In particular, we will use the following definition of a subproblem:
INPUT: a vertex $v \in V$, a depth $d \in \Ni$, a gap $g \in \Ni$
OUTPUT: $n(v,d,g)$, defined to be the size of the smallest set $S \subseteq T_v$ of depth $d$ and gap $g$, i.e., the size of the smallest set $S \subseteq T_v$ such that $\dist(v,S)=d$ and $\gap_v(S)=g$
You can use dynamic programming to solve these subproblems,
traversing the tree in a bottom-up fashion.
If $v$ is a leaf, $n(v,d,g)$ is easy to compute.
Next suppose that $v$ is an internal node, with children $w,x$.
Then we can compute $n(v,d,g)$ from $n(w,\cdot,\cdot)$ and $n(x,\cdot,\cdot)$
as follows.
If $d>0$ and $g\ge 0$, we use the recurrences:
$$n(v,0,-\infty) = \min \{1 + n(w,d',g') + n(x,d'',g'')\}$$
$$n(v,d,-\infty) = \min \{n(w,d-1,-\infty) + n(x,d'',g''), \\
n(w,d'',g'') + n(x,d-1,-\infty) : d'' \ge d-1, d+g''+1 \le K\}.$$
$$n(v,d,g) = \min \{n(w,d',g') + n(x,d'',g'') :
\min(d',d'')=d-1, \max(g',g'')=g+1\}.$$
We have some easy base cases when $d\le 0$ or $g=-\infty$:
$n(v,-\infty,g) = 0$ if $g = \max\{\dist(v,w) : w \in T_v\}$,
or $\infty$ otherwise;
$n(v,0,g) = \infty$ if $g \ge 0$.
In the exposition above, $d,g$ are implicitly subject to the constraints that
$d \in \{-\infty,0,1,\dots,2K\}$, $g \in \{-\infty,0,1,\dots,K-1\}$,
$d \ge 0 \land g \ge 0 \implies d+g > K$, $g \ge 0 \implies d \le g+K+1$,
$g=-\infty \implies d \le K$ (since other combinations aren't possible).
$d',g'$ and $d'',g''$ are implicitly constrained in the same way.
Finally, the size of the smallest distance-$K$ dominating set for the entire tree is given by
$\max \{n(r,d,-\infty)\}$ where $r$ is the root of the tree.
Running time analysis:
There are $O(|V| \cdot K^2)$ subproblems.
Each recurrence can be computed in $O(K^2)$ time, by organizing the
$\min$ computation suitably.
Therefore, the total running time is $O(|V| \cdot K^4)$.
Unrooted trees
It is easy to deal with unrooted trees:
simply pick an arbitrary vertex to be the root, and now a depth-first
search will turn it into a rooted tree.
Then you can apply the above algorithm.
Trees of arbitrary branching factor
The above algorithm can be easily generalized to trees whose
branching factor at each vertex is $\le 2$ (i.e., each vertex has
either 0, 1, or 2 children).
I haven't thought through what happens if the tree might have
arbitrary branching factor (i.e., not restricted to $\le 2$).

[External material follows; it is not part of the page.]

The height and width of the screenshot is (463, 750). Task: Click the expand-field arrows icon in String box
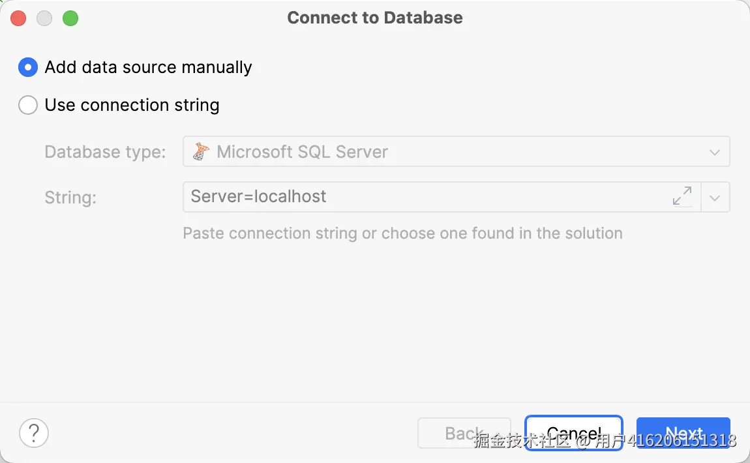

I expect that similar recurrences and subproblems will be applicable.
If you organize the $\min$ computations cleverly, you might be able
to achieve a low-order-polynomial running time,
e.g., $O(|V| \cdot K^c)$ for some small constant $c$ (e.g., $c=4$).
However, I haven't worked through the details; I'll leave that to you.